Palestinians related to the potential deportees slipped into our midst. One, a pretty 12-year-old girl, carrying a small boy, was staring at the the tiny, black Door of Humility in the stone wall of the church, weeping.
"Why are you crying?" I asked. She shrugged. I offered her a tissue. She smiled a little and gave her name as Jihan Samet (pictured above). "My cousin is in there. I want to see him before he is deported," she said.
A woman in headscarf and conservative dress, Ms Tamam Abayat (41), pushed herself between the press and Jihan.
"All my uncles are going to Italy," she said. "Of the 13, 10 are from one family. It's better for them to die in the church than to accept this agreement." She said there are two Ibrahim Abayats on the list. The younger is a senior member of the secular al-Aqsa Brigades, the armed wing of the mainstream Fatah movement of President Yasser Arafat. The elder is a Hamas activist.

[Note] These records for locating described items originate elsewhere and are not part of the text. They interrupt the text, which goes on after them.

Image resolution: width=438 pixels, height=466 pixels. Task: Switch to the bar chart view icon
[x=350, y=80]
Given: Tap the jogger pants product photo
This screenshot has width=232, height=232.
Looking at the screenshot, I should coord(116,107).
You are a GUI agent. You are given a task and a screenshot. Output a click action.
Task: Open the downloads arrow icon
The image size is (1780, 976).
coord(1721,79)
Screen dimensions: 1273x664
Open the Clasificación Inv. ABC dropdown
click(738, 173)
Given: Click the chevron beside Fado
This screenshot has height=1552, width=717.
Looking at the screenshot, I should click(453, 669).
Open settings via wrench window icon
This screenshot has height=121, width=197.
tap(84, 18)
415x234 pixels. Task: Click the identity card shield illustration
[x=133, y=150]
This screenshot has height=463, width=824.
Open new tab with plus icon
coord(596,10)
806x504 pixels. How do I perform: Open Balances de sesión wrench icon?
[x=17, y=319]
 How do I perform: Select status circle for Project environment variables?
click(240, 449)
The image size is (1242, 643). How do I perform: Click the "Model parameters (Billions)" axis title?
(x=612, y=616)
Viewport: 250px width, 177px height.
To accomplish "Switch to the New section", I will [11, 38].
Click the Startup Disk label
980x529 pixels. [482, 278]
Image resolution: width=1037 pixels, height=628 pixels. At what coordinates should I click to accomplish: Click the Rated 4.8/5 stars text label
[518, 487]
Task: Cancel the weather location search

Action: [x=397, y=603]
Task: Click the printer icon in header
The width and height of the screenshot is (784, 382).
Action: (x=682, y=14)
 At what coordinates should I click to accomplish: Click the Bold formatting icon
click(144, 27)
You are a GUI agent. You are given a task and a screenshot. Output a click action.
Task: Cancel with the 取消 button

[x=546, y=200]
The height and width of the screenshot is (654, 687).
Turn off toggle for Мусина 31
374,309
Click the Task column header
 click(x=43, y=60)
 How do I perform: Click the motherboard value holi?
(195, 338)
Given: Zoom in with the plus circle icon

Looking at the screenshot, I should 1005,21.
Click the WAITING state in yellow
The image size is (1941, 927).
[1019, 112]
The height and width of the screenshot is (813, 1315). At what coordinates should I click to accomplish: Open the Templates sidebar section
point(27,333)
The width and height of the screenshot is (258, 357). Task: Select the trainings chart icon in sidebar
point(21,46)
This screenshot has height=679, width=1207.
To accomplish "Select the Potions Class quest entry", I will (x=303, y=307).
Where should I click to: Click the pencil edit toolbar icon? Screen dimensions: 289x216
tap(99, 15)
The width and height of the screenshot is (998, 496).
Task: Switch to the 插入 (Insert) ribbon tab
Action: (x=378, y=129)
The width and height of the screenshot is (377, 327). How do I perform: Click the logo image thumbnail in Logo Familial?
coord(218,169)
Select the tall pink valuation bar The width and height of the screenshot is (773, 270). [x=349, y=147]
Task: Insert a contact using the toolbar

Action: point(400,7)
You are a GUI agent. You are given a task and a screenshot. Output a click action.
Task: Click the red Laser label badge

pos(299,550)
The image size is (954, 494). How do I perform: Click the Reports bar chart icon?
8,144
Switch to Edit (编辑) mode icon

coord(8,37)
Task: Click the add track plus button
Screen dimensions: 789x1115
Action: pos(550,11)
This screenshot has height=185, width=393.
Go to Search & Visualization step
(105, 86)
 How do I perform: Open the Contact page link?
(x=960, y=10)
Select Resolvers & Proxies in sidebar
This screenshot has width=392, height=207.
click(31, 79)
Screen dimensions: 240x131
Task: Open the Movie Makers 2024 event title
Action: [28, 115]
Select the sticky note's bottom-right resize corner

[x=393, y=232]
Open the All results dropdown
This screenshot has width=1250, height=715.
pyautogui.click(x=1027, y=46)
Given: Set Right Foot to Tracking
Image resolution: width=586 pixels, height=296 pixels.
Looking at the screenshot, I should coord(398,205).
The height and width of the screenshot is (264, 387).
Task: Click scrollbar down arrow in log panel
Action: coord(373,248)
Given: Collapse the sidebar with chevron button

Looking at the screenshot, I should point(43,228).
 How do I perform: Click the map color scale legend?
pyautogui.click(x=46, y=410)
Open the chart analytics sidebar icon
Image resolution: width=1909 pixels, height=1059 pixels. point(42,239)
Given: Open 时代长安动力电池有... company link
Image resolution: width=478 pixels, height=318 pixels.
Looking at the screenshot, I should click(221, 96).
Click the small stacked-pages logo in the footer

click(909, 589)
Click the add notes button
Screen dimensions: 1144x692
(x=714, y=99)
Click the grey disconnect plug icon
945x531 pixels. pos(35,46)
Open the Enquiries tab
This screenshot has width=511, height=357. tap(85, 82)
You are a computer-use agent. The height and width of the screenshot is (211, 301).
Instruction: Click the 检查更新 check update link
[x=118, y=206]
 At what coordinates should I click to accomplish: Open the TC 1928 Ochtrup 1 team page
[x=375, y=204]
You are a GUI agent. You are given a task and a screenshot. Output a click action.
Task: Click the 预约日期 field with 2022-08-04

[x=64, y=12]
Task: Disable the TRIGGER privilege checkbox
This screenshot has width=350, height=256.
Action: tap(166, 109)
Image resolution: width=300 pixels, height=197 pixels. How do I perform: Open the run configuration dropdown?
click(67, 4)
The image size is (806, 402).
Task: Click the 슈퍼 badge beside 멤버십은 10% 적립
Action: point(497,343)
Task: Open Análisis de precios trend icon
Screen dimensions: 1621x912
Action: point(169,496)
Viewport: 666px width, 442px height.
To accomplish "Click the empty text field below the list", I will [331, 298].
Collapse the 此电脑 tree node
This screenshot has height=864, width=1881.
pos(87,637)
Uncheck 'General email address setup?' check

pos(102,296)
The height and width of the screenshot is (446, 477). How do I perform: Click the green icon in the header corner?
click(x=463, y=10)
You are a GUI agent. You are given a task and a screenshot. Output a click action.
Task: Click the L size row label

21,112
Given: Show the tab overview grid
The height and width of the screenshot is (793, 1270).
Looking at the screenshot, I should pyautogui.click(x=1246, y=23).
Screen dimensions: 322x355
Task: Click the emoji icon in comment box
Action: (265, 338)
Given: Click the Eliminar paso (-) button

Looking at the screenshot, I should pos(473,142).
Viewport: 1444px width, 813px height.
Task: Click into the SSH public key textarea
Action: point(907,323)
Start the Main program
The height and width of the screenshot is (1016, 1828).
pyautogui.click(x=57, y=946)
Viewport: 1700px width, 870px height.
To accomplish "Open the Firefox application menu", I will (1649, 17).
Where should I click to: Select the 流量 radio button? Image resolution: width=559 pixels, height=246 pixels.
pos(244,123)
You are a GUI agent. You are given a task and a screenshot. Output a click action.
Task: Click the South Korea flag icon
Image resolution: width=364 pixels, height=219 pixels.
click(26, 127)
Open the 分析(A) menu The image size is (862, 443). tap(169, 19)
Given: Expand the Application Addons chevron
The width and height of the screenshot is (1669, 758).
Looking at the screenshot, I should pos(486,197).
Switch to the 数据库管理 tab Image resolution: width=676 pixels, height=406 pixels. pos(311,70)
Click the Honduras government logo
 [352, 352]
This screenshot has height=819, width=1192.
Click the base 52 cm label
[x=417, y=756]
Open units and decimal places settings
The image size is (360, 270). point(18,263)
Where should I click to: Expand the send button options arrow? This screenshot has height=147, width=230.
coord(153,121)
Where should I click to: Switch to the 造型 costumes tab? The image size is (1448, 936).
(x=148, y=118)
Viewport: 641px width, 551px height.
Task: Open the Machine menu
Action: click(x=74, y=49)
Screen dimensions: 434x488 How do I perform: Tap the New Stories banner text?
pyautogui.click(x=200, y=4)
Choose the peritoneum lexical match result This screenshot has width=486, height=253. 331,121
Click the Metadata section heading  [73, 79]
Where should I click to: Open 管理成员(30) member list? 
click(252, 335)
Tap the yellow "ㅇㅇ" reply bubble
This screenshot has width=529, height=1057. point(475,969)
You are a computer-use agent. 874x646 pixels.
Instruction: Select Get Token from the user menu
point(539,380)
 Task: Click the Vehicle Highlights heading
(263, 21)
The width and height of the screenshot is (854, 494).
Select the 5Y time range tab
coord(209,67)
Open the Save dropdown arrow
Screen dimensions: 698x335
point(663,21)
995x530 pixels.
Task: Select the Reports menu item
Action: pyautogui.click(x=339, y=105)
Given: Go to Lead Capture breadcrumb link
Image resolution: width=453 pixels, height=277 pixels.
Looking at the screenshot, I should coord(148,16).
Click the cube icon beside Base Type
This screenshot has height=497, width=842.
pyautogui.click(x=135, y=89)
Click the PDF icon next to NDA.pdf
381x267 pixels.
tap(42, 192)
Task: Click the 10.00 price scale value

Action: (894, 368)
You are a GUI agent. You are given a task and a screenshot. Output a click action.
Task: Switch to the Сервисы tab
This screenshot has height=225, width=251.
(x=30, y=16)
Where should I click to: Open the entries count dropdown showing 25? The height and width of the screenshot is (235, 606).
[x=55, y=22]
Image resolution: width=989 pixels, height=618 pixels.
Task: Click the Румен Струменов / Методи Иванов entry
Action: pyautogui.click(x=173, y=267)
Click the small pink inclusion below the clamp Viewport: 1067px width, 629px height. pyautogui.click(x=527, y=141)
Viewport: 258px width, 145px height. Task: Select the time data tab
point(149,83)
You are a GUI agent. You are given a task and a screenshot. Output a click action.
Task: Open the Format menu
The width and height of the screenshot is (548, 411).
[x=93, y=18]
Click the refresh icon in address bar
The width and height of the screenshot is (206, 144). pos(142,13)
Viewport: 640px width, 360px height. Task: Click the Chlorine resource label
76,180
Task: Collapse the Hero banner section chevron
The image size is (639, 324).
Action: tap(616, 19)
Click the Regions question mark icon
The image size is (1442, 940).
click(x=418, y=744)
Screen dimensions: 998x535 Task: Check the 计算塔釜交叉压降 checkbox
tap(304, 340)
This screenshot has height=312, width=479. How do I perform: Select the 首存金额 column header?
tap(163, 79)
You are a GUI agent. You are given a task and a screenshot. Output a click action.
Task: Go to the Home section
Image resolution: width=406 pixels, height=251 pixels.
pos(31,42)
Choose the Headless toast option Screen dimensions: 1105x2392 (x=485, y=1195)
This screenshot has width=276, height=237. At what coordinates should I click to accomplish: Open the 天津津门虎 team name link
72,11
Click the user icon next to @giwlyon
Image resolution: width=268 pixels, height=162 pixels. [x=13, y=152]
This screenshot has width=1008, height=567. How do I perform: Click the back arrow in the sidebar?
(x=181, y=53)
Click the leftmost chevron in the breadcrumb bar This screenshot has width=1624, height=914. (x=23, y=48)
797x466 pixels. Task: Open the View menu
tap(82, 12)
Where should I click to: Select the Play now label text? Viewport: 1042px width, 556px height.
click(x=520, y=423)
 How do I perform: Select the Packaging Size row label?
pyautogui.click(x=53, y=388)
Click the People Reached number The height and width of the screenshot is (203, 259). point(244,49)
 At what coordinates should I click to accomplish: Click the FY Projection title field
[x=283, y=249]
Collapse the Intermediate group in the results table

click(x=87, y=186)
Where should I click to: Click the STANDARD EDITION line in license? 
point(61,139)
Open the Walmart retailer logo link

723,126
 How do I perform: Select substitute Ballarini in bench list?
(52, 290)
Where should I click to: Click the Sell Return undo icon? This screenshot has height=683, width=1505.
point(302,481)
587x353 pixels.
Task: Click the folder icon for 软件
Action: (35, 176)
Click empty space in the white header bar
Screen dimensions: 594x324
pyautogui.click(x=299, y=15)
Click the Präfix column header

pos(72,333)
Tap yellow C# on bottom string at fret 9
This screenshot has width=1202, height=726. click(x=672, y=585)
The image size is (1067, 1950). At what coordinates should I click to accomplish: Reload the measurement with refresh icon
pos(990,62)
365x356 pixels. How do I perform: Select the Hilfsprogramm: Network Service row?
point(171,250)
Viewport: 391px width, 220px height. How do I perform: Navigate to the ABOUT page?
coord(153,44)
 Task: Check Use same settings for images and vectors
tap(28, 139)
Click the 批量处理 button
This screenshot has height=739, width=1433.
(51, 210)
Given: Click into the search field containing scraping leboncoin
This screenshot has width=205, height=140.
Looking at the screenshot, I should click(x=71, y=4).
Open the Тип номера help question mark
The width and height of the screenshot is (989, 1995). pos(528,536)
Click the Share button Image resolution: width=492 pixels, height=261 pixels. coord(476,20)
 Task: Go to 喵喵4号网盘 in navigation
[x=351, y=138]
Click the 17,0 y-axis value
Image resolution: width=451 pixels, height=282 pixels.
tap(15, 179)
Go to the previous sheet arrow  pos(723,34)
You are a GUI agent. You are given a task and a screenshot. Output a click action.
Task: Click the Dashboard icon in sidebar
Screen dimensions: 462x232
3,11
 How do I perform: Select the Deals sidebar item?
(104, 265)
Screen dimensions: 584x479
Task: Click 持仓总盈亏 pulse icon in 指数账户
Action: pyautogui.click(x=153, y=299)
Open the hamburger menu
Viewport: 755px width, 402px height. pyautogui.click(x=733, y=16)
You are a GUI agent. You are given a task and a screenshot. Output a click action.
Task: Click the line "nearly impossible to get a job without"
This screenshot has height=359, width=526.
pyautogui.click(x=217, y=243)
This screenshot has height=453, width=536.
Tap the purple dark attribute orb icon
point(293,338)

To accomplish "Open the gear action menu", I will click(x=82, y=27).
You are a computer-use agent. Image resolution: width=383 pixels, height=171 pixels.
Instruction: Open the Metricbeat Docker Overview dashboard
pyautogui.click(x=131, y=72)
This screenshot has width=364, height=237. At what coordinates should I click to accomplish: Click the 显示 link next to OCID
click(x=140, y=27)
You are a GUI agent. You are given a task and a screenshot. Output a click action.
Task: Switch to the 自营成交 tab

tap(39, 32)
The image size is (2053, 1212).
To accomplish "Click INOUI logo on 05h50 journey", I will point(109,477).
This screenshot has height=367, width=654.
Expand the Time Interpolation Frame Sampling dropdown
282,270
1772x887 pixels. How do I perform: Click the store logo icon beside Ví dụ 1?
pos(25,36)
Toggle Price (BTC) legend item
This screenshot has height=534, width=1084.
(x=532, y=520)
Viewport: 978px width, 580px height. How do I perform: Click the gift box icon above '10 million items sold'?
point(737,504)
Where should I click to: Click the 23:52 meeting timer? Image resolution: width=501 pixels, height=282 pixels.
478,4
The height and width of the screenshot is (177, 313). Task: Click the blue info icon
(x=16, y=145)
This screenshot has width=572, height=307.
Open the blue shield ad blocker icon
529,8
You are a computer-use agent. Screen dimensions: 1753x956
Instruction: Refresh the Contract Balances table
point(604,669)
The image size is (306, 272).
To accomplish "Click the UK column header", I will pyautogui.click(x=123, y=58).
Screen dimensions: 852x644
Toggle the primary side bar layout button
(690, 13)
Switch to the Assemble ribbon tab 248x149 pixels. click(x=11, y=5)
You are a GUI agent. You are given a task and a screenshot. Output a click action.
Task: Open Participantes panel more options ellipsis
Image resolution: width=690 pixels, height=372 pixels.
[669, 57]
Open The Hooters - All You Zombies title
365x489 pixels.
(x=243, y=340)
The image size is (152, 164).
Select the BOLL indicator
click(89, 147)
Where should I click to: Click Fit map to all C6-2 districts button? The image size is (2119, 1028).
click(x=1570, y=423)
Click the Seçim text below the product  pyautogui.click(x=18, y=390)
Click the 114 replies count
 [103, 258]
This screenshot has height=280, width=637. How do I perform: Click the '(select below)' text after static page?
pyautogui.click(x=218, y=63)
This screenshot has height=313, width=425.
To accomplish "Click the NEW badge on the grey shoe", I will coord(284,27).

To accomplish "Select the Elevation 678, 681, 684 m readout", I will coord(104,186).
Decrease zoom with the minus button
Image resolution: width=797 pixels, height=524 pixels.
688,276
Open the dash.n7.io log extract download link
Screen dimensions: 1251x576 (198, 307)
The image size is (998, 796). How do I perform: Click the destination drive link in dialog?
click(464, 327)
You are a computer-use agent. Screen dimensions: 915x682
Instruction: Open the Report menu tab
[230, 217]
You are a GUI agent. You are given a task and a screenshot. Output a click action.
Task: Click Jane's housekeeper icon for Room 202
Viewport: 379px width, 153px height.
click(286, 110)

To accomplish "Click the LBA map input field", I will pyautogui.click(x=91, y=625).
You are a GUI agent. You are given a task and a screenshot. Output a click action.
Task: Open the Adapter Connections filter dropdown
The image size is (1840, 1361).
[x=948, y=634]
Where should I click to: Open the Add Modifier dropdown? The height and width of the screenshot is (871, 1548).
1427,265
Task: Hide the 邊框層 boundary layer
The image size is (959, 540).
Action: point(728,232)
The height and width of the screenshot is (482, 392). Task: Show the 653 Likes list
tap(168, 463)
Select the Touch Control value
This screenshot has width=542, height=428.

Throughout the morning I was in constant telephone contact with Ms Isolde Moylan, the Irish representative to the Palestine Authority, who, along with the consular section of the embassy in Tel Aviv, was on call to look after the interests of Ms Mary Kelly, the Cork nurse who entered the church on May 3rd. Ms Moylan was liaising with representatives of Britain, Netherlands, Denmark, Canada and the US, the home countries of the other peace activists acting as "human shields" for the Palestinians in the church.
In a brief conversation, she told me: "We don't know what's going on. Nothing is moving here."
But at 12.30 p.m. Ms Georgina Reeves of the International Solidarity Movement, which sent its volunteers into the church, told me: "It's going down imminently."
I hurried to the barricade and climbed an abandoned ladder. The Israeli army announced that the evacuation of the church would begin at 2 p.m. But an hour and a half later, there was no sign of movement. I descended the ladder and went in search of a more comfortable perch with a view of the church and the square. I found a lovely roof, occupied in the main by the BBC, al-Jazira and ABC television. It was a perfect vantage point until the television teams, which had rented the roof, expelled all interlopers.
Israeli soldiers came and checked the adjacent roof. "This will be the press centre when the time comes," announced spokesman, Lieut-Col Oliver Rafowicz.
Rumours were rife: "The internationals refuse to leave before the rest and they want guarantees that they will not be mistreated," one source said. "Palestinian policemen are prepared to surrender their weapons but the Palestinian Authority insists that they must be returned by the Israelis," another informant advised.
When Lieut-Col Rafowicz revealed that the real problem was the lack of a host country for the 13, I decided to call it a day.
Bethlehem's mayor, Mr Hanna Nasser, said: "They're negotiating very seriously and very hard."
I looked at the rubbish floating in the stagnant green water in the Peace Fountain and begged a lift back to Jerusalem with weary colleagues. At the checkpoint on the Kiryat Arba Road an Israeli officer examined our press cards and passports carefully and peered into the boot before waving us on.